The Kelo ruling is a definite short term victory for the Taxers. It will embolden politicians to forge ahead with aggressive tax boosting developments. But what good are stadiums and convention centers if nobody wants to live in those high tax locales? And how good of a contrary indicator will this be that in 2005, politicians were given the green light on real estate investment? Time for everyone else to sell? It smacks of the Clinton Administration suggesting that some of the Social Security "trust fund" be invested in the stock market - in 1999. That was some great timing as well.

Who knows, it may turn out that this ruling becomes a great catalyst for change on the Supreme Court. Kelo can always be reversed.

But in the interim, I see no doomsday scenario here. Taxers have proven no match for free market capitalism.
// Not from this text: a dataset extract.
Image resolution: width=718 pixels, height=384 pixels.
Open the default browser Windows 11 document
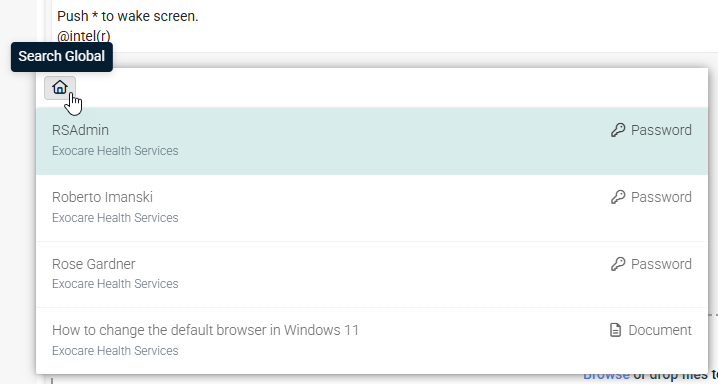coord(372,341)
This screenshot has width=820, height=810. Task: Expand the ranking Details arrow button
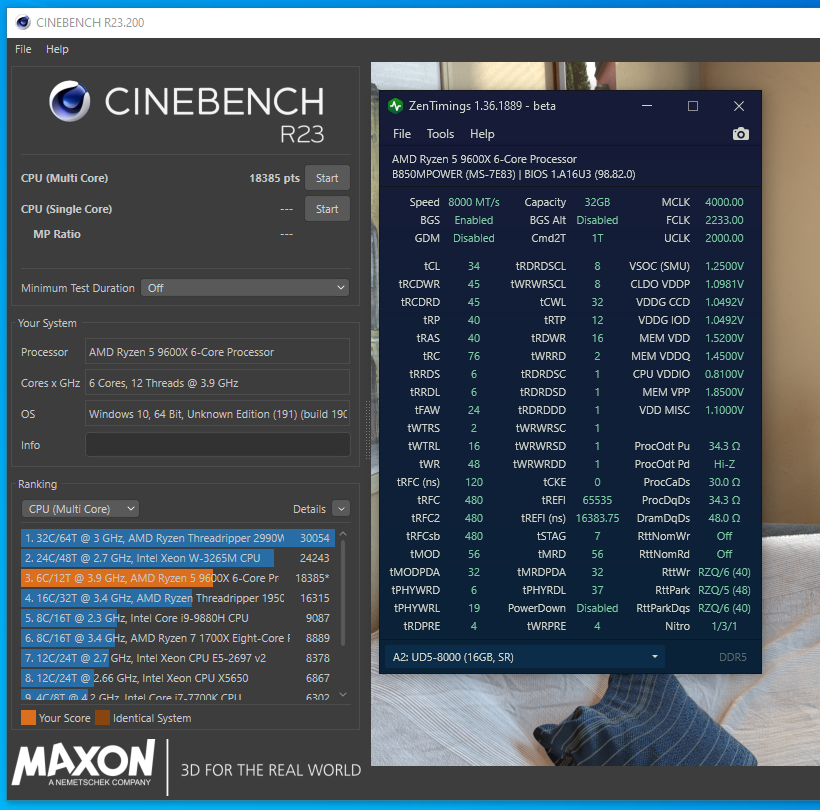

Just take a step back and look what is going on. Bostonians drive to New Hampshire to buy lower taxed liquor, businesses move just outside of the Philadelphia line to avoid the city-wage tax, budding retirees buy their investment/retirement homes in Nevada and Florida where they'll enjoy no state income taxes, and naïve young people pile on deductible mortgage debt.

Many cities and towns are technically already bankrupt from public pension liabilities so taxes will only go up. Read this from anti-Businessweek. I haven't fisked it yet so Caveat Reader.

Here is my nominee for the Supreme Court opening.

3 comments:

Anonymous said...

http://news.yahoo.com/s/ap/20050629/ap_on_re_us/souter_property

WEARE, N.H. - Following a Supreme Court ruling last week that gave local governments power to seize private property, someone has suggested taking David Souter's New Hampshire farmhouse and turning it into a hotel.

"The justification for such an eminent domain action is that our hotel will better serve the public interest as it will bring in economic development and higher tax revenue to Weare," Logan Darrow Clements of California wrote in a letter faxed to town officials in Weare on Tuesday.

CaptiousNut said...

It would be the perfect retort.

Anonymous said...

Let's face it, turning Souter's farmhouse into a hotel is a nice FANTASY. But it ain't gonna happen. It doesn't take a rocket scientist to see that. The hipocrits rule.
I agree with your description of politicians as financial illiterates. Very accurate. They have no imagination and the American public is oblivious, anyway.
Keep up your very good analysis. I enjoy it. You are very articulate.